Objective: To study the resistant rate of hepatitis B virus (HBV) to ADV and the dynamic evolution of HBV in lamivudine (Lam)-resistant chronic hepatitis B (CHB) patients.
Methods: Twenty-three Lam-resistant CHB patients were assigned to a 10mg/d ADV monotherapy for 68-116 weeks. The baseline and different time point blood samples after ADV monotherapy were analyzed for ADV-resistant mutations using direct sequencing of PCR products; the evolution of HBV mutations was examined by clonal analysis of serial samples from one patient infected with ADV-associated resistant HBV strains.
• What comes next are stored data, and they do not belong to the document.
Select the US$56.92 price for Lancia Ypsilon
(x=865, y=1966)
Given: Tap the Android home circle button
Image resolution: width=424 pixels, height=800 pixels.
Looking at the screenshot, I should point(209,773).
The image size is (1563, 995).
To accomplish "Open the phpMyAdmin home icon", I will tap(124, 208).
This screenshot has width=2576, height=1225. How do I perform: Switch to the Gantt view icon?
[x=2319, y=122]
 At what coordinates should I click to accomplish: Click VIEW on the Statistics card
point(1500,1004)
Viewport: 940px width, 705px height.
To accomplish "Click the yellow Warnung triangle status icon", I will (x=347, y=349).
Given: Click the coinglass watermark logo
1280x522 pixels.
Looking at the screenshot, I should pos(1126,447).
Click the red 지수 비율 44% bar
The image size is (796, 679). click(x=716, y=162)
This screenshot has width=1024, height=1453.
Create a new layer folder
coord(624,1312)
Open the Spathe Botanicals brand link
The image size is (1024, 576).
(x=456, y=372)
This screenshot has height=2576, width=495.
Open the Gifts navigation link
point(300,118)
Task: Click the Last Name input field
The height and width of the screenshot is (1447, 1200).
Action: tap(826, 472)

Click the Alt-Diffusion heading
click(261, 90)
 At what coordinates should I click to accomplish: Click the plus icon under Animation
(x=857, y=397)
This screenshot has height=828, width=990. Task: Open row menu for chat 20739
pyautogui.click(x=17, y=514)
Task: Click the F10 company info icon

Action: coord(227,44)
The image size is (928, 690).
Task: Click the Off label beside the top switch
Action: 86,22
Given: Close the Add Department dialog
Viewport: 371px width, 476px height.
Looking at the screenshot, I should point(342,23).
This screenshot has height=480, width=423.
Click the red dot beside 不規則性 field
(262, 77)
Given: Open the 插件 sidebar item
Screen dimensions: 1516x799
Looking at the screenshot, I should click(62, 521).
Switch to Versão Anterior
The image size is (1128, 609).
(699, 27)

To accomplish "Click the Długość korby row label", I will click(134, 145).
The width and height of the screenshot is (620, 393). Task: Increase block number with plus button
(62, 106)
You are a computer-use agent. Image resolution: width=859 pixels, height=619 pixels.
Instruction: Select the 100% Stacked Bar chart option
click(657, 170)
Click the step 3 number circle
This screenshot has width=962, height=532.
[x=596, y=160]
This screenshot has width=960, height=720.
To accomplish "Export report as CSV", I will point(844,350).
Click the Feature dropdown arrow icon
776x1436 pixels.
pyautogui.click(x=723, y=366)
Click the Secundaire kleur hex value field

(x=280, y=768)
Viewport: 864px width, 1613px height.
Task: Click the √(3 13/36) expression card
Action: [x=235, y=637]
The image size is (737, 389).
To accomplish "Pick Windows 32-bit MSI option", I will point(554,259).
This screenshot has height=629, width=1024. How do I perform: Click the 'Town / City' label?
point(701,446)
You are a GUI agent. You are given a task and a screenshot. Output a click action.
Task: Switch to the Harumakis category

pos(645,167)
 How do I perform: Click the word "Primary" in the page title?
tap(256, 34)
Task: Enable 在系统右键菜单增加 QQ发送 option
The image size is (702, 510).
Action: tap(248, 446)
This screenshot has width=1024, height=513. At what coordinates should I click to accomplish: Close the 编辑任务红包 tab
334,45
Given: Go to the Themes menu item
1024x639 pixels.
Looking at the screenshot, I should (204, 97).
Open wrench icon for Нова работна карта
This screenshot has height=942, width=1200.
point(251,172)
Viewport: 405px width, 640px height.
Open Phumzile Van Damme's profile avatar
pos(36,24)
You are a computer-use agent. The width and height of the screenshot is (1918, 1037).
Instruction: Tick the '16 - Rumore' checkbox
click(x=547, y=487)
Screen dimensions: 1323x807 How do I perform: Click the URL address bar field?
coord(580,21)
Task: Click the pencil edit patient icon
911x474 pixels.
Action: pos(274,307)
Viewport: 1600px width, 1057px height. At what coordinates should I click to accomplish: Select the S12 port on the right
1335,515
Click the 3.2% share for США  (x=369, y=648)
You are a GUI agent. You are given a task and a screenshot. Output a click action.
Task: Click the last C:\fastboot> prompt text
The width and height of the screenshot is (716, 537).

Results: The cumulative incidence of genotypic ADV resistance at weeks 48 and 96 was 4.3% and 10.5% respectively respectively. The evolution analysis of HBV mutant strains in an ADV-resistant CHB patient showed that the proportion of YMDD mutants gradually decreased with rtA181S mutants increasing over time after ADV monotherapy, and that rtA181S+N236T mutants became the predominant strains during prolonged ADV monotherapy. The addition of Lam to the ongoing ADV treatment had poorer antiviral response in the patient with rtA181S or rtA181S+N236T mutant infection; one clone with multi-drug resistant mutations was selected during Lam and ADV combination therapy.
Conclusion: Increased risk of adefovir resistance and selection of multi-drug resistant mutations are associated with long-term ADV monotherapy in patients with Lam-resistant chronic hepatitis B.